A Senate investigations subcommittee has questioned more than 80 people in its ongoing probe of $5.8bn in trading losses at J.P. Morgan Chase earlier this year, two people familiar with the investigation told FOX Business.
By Peter Barnes
Fox Business Network content made available by kind permission of Fox Business
The number of witnesses suggests the scope of the probe, which several news organizations first reported about in September, is broad and might lead to more political headaches in Washington for Chase.
The probe covers losses America’s biggest bank by assets disclosed in May caused by a trader in its London office, Bruno Iksil, who became known as the “London Whale” for his big bets with complex financial investments.
According to one source, subcommittee investigators questioned current and former Chase employees involved in the matter.
The subcommittee is chaired by Sen. Carl Levin (D-MI), who emerged as one of the most vocal critics of Wall Street in Congress after the 2008 financial crisis. A Levin spokesperson declined to comment on the matter.

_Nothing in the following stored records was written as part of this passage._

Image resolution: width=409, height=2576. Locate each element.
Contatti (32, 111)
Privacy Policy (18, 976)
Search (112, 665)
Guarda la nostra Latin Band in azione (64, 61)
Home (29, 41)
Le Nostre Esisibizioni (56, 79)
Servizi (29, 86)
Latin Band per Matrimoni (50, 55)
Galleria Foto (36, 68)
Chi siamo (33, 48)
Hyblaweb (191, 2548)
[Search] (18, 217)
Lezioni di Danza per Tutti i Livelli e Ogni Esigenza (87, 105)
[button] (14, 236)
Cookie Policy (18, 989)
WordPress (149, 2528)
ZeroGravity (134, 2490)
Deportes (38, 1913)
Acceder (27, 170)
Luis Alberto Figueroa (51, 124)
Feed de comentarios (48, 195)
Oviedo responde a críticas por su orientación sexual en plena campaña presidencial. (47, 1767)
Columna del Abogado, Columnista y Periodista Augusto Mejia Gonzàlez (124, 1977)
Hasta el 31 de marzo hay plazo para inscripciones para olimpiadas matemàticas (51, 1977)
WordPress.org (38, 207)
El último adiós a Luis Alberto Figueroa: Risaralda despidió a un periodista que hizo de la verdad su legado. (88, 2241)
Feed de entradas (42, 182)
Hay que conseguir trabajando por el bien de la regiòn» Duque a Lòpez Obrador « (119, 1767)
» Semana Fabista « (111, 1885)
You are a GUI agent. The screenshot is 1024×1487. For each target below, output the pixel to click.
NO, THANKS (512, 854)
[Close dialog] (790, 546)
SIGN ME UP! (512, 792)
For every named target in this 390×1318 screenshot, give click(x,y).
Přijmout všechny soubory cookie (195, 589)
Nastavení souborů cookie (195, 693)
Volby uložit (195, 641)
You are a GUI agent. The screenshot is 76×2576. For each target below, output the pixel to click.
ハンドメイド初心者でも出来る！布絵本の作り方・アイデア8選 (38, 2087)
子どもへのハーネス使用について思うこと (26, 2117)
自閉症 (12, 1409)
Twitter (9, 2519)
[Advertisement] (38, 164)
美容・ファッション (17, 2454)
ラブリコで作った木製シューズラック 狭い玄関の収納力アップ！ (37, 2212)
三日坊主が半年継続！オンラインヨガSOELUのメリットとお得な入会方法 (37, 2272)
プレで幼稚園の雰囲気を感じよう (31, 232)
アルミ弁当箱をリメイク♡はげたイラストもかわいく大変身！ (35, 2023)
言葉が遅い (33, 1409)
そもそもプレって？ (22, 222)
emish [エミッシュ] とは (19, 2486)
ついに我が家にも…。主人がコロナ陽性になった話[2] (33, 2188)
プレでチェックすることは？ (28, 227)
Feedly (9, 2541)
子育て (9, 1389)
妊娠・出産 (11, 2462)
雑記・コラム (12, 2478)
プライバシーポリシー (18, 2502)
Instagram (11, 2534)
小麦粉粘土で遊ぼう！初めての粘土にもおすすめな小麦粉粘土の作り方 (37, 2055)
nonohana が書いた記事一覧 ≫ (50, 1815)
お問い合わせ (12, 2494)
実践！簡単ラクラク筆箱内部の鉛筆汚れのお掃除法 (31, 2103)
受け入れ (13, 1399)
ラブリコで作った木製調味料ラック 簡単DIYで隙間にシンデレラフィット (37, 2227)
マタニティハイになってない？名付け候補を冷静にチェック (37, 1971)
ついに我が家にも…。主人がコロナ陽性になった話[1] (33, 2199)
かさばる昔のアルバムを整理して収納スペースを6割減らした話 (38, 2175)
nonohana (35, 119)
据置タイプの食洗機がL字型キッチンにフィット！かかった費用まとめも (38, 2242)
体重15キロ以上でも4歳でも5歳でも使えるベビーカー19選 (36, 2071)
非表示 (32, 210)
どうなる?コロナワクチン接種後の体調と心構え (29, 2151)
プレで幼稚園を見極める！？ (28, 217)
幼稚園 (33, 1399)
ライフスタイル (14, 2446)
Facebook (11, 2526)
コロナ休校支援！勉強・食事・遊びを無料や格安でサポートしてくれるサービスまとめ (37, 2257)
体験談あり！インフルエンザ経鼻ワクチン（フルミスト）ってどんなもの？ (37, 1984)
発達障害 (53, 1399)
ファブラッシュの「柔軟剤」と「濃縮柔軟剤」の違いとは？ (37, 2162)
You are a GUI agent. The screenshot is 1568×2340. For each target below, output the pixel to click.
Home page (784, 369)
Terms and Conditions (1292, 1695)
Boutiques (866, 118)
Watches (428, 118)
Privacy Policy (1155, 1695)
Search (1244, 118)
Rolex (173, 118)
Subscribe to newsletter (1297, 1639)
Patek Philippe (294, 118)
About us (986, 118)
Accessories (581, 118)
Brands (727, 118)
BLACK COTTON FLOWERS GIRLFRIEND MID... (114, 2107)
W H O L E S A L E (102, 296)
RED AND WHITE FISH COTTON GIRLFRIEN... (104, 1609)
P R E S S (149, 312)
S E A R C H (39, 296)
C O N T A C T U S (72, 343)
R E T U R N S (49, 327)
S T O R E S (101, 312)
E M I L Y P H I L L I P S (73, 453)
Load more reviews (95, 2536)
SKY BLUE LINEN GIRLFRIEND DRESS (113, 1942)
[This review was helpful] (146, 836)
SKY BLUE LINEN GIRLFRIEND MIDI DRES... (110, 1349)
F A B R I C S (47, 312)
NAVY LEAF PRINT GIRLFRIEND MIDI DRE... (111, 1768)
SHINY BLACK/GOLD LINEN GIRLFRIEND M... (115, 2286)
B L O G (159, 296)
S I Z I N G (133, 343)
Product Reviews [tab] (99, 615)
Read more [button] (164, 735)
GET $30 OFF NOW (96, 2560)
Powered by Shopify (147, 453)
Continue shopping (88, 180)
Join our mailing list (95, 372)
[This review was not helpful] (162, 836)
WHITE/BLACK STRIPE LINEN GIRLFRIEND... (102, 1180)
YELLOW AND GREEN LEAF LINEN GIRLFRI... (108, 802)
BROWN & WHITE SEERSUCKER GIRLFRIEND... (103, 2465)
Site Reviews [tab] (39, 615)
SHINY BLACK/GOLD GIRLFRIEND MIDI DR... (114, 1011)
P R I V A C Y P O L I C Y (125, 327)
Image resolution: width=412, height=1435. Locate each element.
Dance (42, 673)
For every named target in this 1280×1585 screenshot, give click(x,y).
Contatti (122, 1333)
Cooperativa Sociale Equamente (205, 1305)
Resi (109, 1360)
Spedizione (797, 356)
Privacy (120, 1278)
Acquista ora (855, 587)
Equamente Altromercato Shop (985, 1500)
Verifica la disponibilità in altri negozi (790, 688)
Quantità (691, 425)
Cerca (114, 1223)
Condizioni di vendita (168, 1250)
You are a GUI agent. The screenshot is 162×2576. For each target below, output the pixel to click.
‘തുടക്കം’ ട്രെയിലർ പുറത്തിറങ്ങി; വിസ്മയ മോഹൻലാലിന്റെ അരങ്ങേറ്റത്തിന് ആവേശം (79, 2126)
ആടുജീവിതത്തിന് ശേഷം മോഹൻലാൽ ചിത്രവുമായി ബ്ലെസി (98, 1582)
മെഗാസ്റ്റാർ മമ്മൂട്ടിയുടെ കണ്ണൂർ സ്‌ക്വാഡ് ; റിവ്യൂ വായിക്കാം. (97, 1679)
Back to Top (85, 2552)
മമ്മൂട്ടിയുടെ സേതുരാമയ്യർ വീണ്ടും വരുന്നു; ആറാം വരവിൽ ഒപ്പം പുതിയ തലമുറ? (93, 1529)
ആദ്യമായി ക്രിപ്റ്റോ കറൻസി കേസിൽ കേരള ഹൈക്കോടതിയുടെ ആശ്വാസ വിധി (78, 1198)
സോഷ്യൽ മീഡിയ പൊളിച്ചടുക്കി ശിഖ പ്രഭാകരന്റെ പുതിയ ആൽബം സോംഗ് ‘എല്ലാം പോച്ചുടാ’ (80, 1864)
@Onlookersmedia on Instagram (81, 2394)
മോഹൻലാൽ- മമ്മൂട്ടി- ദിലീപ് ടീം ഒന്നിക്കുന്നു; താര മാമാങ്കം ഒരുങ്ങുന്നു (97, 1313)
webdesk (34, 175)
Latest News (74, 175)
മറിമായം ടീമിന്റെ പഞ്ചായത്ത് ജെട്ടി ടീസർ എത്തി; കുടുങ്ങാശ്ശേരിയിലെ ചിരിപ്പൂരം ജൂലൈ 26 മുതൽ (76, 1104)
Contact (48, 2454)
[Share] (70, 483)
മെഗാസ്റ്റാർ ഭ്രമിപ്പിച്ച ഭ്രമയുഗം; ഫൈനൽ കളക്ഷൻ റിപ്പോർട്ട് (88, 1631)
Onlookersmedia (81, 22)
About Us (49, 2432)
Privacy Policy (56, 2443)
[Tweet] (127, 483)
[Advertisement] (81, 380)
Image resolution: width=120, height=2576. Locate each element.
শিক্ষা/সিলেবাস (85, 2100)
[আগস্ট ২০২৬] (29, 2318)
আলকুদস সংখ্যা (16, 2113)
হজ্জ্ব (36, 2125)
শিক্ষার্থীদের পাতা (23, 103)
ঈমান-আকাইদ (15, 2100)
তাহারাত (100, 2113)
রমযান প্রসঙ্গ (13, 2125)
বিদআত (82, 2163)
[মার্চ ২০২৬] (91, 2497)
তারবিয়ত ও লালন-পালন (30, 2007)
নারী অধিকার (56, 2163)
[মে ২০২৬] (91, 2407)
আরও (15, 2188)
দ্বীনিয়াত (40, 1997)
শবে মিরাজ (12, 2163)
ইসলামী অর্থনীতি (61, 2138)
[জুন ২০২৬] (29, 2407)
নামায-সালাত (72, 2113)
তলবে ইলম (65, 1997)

But when the bank announced the trading losses in May, Levin said it 'made a very big and complicated bet that now has gone very wrong'.
Sources emphasized despite the wide net the subcommittee appears to be casting, its activity does not mean it will level any charges at the bank, hold formal hearings about the losses or issue any reports.
But if it does, that could mean more political troubles for Chase Chief Executive Officer Jamie Dimon, who billionaire investor Warren Buffet this week suggested could replace Timothy Geithner as Treasury Secretary in President Obama’s second term.
In June, Dimon testified twice to two other Congressional committees about the 'London Whale'. He emphasized the losses were absorbed by the bank’s own capital reserves and suffered by shareholders, not taxpayers.
In the wake of the controversy, Dimon reshuffled his management team and beefed up risk controls; several employees, including Iksil, left the company.
The Securities and Exchange Commission has been investigating whether Chase properly disclosed trading losses to investors.
That issue, as well a the bank’s internal controls, oversight of traders and other matters, could be among the subjects of the subcommittee’s probe.
A Chase spokesperson declined to comment on developments.
In a report and hearing in 2010, Levin and his subcommittee ripped into Goldman Sachs and its CEO, Lloyd Blankfein, for Goldman’s sales of questionable mortgage investments.